Some real home truths

KATE DAVIS is a lecturer at the Murdoch University School of Law and Criminology and was previously Principal Solicitor at Tenancy WA (community legal centre for tenants). She is completing a PhD, “Is it lawful to evict children to homelessness from public housing in WA?”. Kate is a member of the Greens WA. 

THE minister’s recent Letter to the Editor about evictions from public housing is riddled with disinformation.  

The minister likes to count “bailiff evictions” and hide the rest. 

The Housing Authority can terminate tenancies three ways –  tenants might leave after a Termination Notice, or after the Magistrates Court orders them to leave, or when the bailiff changes the locks. 

These are all evictions – and to claim that tenants “voluntarily vacate” after an order from the Magistrates Court or a termination notice from the government is nonsense.  

As independent candidate Kate Hulett correctly called out – rather than ‘bailiff evictions’ numbering in the 40s, in fact the Housing Authority evicts hundreds of households every year (256, 217 and 240 households evicted in the last three financial years). 

That’s over 1000 people evicted from public housing in the last two years. 

These are the Housing Authority’s own figures, on the public record thanks to persistent questions in Parliament from Greens MP Brad Pettitt. 

The most alarming figure, again the Housing Authority’s own numbers, is that over 3000 children have been evicted from public housing during this government. 

A total of 3451 children have been evicted from public housing since July 2016. 

It is true that during minister Carey’s time the Housing Authority has evicted less children each year – 193 in the last year – down from the shocking peaks of 809 children evicted in 2016-17, 627 in 2017-18 and 787 in 2018-19.  

Evictions

Public housing is housing of last resort, and these are overwhelmingly evictions to homelessness. 
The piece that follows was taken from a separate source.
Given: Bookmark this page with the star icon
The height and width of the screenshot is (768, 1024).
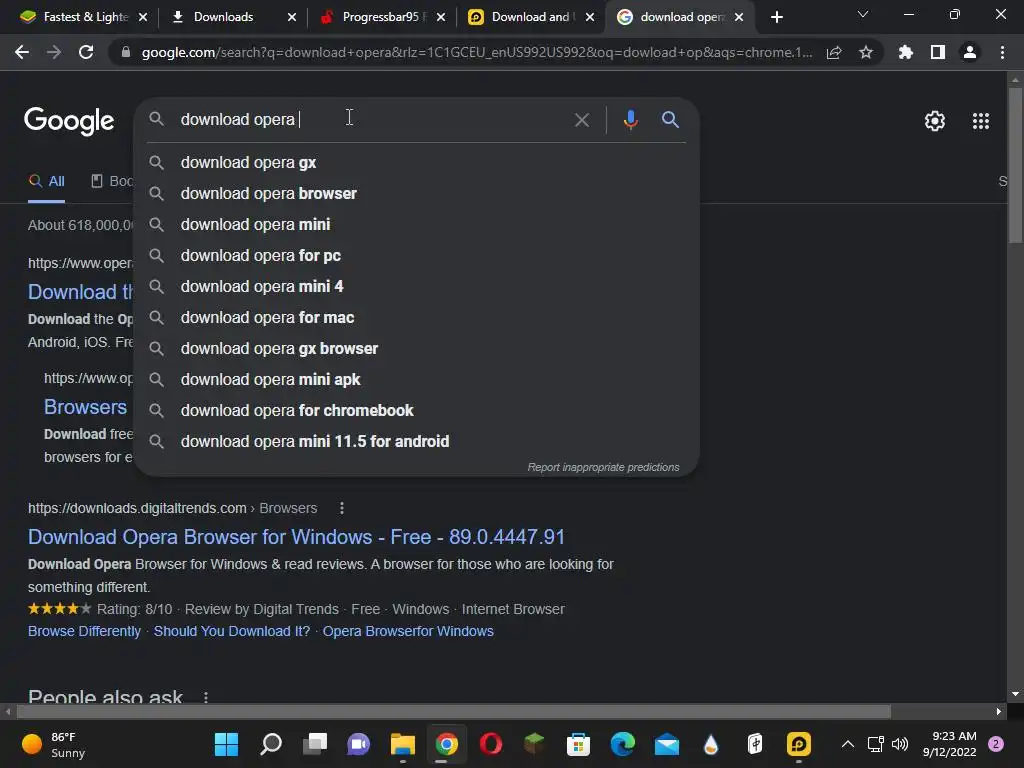Looking at the screenshot, I should click(x=866, y=52).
This is not a ‘wicked problem’ without any solution. 

The community service sector has been writing to the minister and department for years and years, proposing support services to prevent evictions by helping people to sustain their tenancies well. In my experience – and I’ve been representing public housing tenants for 10 years – families evicted from public housing are dealing with a lot of challenges – intergenerational trauma, poor mental health, overcrowding (due to the government’s failure to provide enough public housing), family violence and poverty. 

Often these tenants are supporting family members in crisis. 

Eviction to homelessness makes things worse – not better.  

Returning to the minister’s disinformation – the minister claims that the Magistrates Court will only grant an eviction order if the court is satisfied there’s a breach of the agreement, that the tenant hasn’t rectified. 

But this isn’t true. 

The Housing Authority increasingly uses “fixed term tenancies”, so much so that “end of fixed term” terminations may be as high as 37 per cent of evictions from public housing.

I say ‘may be’, because the department counts these in an “other” category, and refuses to separate the data.  

These are “without grounds” terminations. 

In an “end of fixed term” case, the magistrate only needs to be satisfied that proper notice (30 days) was given, and the court cannot consider any issues of breaches or whether termination is justified.  

There is a current Supreme Court challenge to the Housing Authority’s use of fixed term tenancies.  

The decision is yet to be handed down. 

So, the Minister is well aware of the problem. 

Last resort

It is absolutely false to say that these tenants have the protection of a hearing before the Magistrates Court, where the allegations against them could be tested, and the court can hear their side, because they don’t. 

Indeed, the right to have a fair hearing before a tenancy is terminated is the very reason for the campaign to end without grounds terminations. 

It’s high time we reformed the Residential Tenancies Act to give all tenants this basic protection (WA is the only state refusing to reform renters rights). 

It’s time the Housing Minister ditched the disinformation, and came to the table to build solutions.